A. “Kit ‘n’ Kaboodle,” by Brian McConnachie, was a “funny animal” comic book parody apparently based on the “Tom ‘n’ Jerry” cartoons except the violence inflicted by the cat and mouse on each other is treated realistically—think Tex Avery meets Sam Peckinpah. It first appeared in the June ’73 (Violence) issue. It also appeared in The Best of #4 and Tenth Anniversary anthologies. It’s quite possible that it was the inspiration for “Itchy and Scratchy,” the concept is quite similar. Or it could just be a coincidence. If anyone reading this knows the definitive answer, drop me a line.
Cartoonist and writer Chris Browne, who contributed regularly in the late ’70s and early ’80s, including the “Funny the Bunny” comic strip, wants to know whatever happened to Danielle, the Foto Funnies girl. The best info I have is that she got married and moved to Connecticut in the late ’70s. If you have more info, let me know.

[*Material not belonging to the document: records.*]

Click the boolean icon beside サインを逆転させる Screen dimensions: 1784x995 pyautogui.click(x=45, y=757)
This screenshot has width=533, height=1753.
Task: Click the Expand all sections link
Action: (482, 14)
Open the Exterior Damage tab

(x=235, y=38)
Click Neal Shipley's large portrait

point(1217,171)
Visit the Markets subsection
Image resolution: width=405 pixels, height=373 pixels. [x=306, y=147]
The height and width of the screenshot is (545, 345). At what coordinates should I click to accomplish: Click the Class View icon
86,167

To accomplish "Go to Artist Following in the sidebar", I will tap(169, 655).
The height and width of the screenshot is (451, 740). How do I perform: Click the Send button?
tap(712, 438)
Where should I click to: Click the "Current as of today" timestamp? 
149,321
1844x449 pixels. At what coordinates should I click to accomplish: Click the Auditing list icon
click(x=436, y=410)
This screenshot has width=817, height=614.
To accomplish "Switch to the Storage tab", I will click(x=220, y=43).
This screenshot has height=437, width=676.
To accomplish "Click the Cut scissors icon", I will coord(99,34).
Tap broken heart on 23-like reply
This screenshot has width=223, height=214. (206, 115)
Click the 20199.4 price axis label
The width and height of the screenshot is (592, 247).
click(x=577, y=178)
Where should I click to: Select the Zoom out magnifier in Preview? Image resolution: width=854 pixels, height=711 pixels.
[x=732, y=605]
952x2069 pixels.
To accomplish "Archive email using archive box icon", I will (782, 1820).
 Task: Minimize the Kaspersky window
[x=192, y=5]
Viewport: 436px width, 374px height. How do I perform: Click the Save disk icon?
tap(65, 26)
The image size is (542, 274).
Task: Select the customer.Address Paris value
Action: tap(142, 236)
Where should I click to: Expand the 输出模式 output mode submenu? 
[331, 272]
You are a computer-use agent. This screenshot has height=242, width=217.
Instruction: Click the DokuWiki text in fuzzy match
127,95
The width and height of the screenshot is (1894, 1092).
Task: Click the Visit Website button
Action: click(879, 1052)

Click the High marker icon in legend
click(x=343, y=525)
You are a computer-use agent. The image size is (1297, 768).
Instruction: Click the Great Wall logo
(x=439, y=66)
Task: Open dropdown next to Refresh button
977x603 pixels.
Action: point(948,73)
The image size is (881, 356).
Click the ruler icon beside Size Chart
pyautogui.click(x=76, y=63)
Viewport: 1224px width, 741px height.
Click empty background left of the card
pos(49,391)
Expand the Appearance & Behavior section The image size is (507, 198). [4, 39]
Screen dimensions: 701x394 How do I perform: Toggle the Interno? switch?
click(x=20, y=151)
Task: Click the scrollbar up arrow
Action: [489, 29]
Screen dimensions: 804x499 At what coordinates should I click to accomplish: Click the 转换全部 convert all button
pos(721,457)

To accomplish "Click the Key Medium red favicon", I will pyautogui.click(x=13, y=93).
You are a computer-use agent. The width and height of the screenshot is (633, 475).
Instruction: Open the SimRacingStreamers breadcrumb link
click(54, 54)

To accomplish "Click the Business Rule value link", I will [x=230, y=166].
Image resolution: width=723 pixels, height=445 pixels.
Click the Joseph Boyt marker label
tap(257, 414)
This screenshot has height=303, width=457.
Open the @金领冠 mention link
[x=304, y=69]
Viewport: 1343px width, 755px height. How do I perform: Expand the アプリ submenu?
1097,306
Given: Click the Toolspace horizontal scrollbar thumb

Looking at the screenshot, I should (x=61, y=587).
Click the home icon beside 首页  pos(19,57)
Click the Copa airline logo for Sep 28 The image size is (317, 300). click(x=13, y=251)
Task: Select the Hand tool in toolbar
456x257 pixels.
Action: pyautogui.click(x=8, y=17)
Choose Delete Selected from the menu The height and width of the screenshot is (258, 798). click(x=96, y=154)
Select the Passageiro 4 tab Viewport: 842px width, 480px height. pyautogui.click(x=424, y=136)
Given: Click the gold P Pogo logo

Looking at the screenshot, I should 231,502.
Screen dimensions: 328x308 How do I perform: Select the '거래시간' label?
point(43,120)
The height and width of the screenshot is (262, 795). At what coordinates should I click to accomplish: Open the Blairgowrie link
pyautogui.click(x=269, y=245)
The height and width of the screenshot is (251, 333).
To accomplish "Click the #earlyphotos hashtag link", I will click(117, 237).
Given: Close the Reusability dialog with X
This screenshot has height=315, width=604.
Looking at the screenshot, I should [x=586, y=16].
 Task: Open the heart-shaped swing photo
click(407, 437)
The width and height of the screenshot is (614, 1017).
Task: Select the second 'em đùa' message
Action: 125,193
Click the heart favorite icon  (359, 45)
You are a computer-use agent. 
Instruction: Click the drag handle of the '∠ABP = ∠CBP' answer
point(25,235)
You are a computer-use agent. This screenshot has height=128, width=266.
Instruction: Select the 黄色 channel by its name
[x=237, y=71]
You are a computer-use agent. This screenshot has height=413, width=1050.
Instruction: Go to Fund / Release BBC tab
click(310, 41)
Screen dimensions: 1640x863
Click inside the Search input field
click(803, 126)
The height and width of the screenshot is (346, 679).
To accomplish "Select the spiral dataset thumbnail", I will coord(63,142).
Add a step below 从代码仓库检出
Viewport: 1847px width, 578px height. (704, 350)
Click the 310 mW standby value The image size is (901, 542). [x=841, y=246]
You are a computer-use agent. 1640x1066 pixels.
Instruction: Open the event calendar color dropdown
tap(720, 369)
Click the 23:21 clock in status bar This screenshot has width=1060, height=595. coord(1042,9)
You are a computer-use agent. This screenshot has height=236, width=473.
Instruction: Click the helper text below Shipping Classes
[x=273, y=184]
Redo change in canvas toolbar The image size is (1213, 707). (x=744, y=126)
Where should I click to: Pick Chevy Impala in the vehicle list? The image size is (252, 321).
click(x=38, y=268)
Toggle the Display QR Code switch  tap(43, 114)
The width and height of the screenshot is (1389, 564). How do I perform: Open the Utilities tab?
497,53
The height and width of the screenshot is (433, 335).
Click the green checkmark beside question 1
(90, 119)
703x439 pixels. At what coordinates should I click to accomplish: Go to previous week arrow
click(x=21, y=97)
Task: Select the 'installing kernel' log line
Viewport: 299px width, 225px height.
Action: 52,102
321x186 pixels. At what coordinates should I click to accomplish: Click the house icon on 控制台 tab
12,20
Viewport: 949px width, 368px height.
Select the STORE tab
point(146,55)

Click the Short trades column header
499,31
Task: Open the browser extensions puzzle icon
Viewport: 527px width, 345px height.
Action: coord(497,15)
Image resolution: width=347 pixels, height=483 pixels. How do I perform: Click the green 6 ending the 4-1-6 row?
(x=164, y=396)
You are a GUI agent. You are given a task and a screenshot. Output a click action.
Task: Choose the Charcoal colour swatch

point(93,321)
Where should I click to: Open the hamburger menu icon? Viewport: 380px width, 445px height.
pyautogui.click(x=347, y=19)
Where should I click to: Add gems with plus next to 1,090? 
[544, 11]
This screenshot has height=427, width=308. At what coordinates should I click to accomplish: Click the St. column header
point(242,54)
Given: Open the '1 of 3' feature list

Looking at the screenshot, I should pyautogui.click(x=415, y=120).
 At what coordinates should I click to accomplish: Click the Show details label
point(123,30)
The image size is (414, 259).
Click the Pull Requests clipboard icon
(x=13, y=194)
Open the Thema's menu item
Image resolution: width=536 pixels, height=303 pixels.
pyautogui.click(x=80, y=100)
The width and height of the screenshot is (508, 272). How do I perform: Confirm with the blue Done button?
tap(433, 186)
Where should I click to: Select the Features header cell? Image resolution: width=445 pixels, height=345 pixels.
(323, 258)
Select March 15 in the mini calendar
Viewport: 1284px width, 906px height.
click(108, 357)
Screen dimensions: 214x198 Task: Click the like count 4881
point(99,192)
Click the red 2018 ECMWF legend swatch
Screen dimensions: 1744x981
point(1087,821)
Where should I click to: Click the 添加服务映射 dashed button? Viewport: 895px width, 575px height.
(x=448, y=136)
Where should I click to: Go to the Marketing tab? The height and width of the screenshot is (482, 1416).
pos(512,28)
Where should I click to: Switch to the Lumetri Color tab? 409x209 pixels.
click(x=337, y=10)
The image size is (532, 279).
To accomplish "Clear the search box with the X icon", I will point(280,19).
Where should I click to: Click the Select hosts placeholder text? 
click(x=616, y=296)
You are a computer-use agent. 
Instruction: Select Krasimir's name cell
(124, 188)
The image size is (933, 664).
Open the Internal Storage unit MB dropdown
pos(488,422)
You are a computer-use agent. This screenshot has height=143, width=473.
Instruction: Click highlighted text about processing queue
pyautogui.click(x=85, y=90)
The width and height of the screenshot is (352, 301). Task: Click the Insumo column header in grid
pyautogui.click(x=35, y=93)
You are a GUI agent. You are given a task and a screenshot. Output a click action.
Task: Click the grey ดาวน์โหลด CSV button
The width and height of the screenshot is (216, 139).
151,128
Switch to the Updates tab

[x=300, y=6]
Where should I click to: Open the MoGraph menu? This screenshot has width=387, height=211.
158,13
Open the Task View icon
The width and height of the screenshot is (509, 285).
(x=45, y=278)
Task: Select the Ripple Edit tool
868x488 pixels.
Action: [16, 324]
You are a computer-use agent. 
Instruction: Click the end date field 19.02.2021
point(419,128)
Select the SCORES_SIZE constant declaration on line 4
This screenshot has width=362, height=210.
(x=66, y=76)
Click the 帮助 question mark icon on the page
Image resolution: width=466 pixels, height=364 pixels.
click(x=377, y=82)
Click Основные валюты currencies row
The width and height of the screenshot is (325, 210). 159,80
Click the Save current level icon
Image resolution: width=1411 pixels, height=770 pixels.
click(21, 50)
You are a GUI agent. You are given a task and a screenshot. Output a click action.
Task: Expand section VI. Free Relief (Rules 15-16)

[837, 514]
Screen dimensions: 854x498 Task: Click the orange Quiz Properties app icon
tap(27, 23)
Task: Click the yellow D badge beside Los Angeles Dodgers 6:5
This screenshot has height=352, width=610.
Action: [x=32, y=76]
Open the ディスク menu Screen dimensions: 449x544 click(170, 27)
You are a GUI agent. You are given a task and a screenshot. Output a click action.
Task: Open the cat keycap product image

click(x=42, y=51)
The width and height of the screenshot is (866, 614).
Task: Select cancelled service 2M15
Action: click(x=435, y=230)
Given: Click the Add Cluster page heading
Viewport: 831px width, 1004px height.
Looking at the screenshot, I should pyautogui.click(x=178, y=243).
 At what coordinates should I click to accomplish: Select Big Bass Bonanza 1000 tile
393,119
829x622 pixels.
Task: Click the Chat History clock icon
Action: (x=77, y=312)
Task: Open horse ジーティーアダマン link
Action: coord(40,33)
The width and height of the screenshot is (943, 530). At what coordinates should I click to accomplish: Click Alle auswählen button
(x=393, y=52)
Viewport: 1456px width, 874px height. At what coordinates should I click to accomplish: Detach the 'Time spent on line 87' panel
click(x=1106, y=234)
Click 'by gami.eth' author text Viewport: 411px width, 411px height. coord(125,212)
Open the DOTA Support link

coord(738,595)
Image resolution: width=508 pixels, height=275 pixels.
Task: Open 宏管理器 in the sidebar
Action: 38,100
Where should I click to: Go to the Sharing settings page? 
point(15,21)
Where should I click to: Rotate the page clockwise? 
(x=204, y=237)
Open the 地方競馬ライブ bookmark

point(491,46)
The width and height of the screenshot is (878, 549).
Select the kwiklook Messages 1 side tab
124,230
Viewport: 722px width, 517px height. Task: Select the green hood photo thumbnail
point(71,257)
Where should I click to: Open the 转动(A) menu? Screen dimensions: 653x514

Richard Levinson wrote for the “Letters” section in the ’80s and wrote songs for the Class of ’86 Review. He notes that Lampoon insiders he became aquainted with seemed to be less aware of the magazine’s impact on modern humor than do the fans. He is currently involved in a project which involves several early Lampoon alumni, but doubts it will ever be produced.
Jim Wilson, who specializes in prop humor, did a museum catalog parody for Lampoon in the late ’70s under P.J. O’Rourke. I checked out his website and was surprised (and pleased) to see a link to Mark’s Very Large National Lampoon Site. Thanks Jim! Update: Jim’s website no longer exists.
Several readers are looking for the 1977 album “That’s Not Funny, That’s Sick!” Drop me a line if you know where to get one.